Ciaran Pasi is a mixed-race writer and visual artist from Glasgow. For the last five years, Ciaran has been developing and creating his own work alongside working freelance in Film and TV. Ciaran’s work explores masculinity and unheard communities in both urban and rural settings – from the Roma population in Govanhill, Glasgow, to young men in Kintyre. Focused on character driven stories rooted in a sense of place, Ciaran works to find a universality in the local and the shared humanity in the details.

Ciaran will be making a short film exploring the life of young men in Campbeltown – a world rarely seen on screen. Blurring the lines between factual and fiction, the film will centre on two friends over one day as they experience strains in their relationships with each other and the town they call home.

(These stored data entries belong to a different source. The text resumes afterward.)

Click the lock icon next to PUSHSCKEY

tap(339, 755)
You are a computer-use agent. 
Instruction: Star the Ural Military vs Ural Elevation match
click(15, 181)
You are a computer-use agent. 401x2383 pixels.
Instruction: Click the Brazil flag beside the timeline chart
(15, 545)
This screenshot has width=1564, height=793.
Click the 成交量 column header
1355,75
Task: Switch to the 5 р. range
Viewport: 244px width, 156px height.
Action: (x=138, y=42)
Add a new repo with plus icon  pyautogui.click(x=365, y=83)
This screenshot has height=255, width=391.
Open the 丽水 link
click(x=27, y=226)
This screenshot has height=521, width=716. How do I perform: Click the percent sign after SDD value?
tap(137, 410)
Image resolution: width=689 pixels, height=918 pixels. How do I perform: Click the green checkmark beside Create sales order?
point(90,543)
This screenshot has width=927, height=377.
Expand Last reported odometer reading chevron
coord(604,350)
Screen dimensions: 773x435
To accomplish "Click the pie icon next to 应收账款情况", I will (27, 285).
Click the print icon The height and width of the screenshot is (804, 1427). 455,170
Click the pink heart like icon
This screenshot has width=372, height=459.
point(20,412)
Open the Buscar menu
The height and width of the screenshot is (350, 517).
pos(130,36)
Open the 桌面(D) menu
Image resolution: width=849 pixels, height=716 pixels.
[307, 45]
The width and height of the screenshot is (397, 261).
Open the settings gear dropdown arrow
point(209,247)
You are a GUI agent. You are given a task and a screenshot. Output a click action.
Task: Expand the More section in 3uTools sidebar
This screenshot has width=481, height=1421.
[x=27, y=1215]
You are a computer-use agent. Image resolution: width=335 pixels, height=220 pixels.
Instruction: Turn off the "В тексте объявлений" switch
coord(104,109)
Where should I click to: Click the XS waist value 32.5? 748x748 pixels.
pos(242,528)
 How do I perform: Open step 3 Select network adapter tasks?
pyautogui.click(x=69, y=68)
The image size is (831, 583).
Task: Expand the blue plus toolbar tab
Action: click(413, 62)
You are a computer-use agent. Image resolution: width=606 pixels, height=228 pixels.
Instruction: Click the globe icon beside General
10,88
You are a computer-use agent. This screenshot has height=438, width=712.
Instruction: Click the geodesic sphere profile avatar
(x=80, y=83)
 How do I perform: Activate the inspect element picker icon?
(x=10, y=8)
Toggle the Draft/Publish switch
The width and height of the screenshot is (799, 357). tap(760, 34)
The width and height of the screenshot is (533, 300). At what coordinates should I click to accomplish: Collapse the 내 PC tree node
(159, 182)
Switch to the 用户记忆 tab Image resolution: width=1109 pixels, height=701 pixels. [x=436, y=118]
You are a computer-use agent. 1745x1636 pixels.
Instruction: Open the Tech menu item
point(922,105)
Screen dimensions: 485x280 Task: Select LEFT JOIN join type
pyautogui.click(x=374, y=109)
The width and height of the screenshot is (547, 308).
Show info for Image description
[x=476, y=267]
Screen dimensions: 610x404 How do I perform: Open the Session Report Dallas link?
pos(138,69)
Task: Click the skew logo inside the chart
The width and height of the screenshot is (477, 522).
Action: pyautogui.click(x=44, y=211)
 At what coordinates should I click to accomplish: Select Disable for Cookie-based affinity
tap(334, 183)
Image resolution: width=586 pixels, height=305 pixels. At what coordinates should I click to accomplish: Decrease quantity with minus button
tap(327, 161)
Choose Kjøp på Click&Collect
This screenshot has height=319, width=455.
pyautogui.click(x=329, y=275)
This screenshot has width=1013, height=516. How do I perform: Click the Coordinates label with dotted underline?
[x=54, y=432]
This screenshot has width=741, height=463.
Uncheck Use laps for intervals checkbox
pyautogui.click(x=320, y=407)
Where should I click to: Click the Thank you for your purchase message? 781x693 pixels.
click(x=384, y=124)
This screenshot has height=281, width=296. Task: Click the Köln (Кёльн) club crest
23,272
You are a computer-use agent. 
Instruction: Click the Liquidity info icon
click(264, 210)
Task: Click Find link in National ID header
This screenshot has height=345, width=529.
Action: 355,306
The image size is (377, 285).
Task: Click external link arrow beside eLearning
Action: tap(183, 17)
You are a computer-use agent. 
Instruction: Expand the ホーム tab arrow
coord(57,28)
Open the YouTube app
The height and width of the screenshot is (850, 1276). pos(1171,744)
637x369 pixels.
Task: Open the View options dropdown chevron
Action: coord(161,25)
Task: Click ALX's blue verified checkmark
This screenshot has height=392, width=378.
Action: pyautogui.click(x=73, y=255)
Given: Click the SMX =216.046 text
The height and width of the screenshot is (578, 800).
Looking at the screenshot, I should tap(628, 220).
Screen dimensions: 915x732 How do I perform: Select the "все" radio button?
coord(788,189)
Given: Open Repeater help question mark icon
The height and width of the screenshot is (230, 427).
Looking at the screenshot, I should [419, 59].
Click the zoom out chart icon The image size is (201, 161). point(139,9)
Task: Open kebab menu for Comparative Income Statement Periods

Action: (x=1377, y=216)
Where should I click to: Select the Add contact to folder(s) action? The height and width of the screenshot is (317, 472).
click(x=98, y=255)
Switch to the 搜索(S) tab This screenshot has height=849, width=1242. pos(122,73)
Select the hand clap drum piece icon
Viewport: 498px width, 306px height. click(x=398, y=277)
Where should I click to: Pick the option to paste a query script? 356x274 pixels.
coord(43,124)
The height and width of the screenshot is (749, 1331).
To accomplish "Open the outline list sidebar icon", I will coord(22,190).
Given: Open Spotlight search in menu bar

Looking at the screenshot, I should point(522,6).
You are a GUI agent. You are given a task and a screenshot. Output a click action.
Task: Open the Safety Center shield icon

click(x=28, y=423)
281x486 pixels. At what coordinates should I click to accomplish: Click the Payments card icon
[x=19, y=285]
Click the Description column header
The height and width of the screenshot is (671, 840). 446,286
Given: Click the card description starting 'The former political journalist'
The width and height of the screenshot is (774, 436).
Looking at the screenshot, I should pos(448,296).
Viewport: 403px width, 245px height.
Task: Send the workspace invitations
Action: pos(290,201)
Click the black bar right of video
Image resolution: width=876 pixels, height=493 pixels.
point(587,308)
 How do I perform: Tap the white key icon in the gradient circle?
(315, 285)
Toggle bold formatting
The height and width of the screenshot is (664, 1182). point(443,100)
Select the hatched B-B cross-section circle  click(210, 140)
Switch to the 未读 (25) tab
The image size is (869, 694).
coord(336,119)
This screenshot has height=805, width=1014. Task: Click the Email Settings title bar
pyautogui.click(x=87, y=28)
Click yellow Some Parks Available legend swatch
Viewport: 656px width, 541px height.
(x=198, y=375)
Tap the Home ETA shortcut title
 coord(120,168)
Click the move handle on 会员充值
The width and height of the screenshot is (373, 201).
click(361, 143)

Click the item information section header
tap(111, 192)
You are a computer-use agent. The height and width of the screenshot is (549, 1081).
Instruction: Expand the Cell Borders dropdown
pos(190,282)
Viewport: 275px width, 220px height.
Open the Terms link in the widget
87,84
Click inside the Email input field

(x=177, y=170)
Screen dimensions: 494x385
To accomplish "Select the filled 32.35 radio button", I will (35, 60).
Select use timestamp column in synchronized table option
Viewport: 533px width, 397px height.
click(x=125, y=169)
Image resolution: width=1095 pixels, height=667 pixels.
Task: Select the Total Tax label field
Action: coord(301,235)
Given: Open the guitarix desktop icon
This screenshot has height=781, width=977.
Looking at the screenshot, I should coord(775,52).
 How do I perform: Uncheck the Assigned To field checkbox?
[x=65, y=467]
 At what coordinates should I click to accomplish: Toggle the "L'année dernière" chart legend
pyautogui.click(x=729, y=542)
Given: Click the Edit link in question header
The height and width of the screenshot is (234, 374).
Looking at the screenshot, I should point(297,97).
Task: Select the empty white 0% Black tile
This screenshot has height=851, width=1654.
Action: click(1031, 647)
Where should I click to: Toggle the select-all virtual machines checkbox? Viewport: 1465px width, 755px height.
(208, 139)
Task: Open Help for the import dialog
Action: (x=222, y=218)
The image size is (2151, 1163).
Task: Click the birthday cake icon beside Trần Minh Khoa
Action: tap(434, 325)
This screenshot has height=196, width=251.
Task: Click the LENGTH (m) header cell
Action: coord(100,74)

K Patrick and Adrien Howard are writers and artists who have been collaborating for two years, working across experimental narrative, prose, poetry and publication making. They write consciously from a place of friendship, hoping to elevate it as both mode and a place of artistic production. Their work forms narratives exploring place, time and memory in relation to transgender existence.

K and Adrien will be making a sound piece that seeks to shift expectations around transgender narratives within the public eye. The work will lead listeners to believe they are eavesdropping on a private conversation between close friends, at first thinking they are gaining insight into their childhoods, but in a quick tonal shift from conspiratorial to outlandish the childhood memories expand outwards into something more surreal and more extraordinary.

Rae-Yen Song explores self-mythologising as a survival tactic: using fantasy and fabulation to create a private cultural and visual language informed by ancestral stories, diasporic journeys, relationships and shared memories.

Rae-Yen will be making a surreal, speculative animation using vivid drawings and textured vocal soundscapes to follow the circular, transitional journey of various interdependent monsters.’ The work will consider identity, hybridity and future livability through the visioning of an alternative world.

Part of Now & Next

Now & Next was a talent development scheme in partnership with Creative Scotland and BBC Scotland that ran from 2019 to 2022.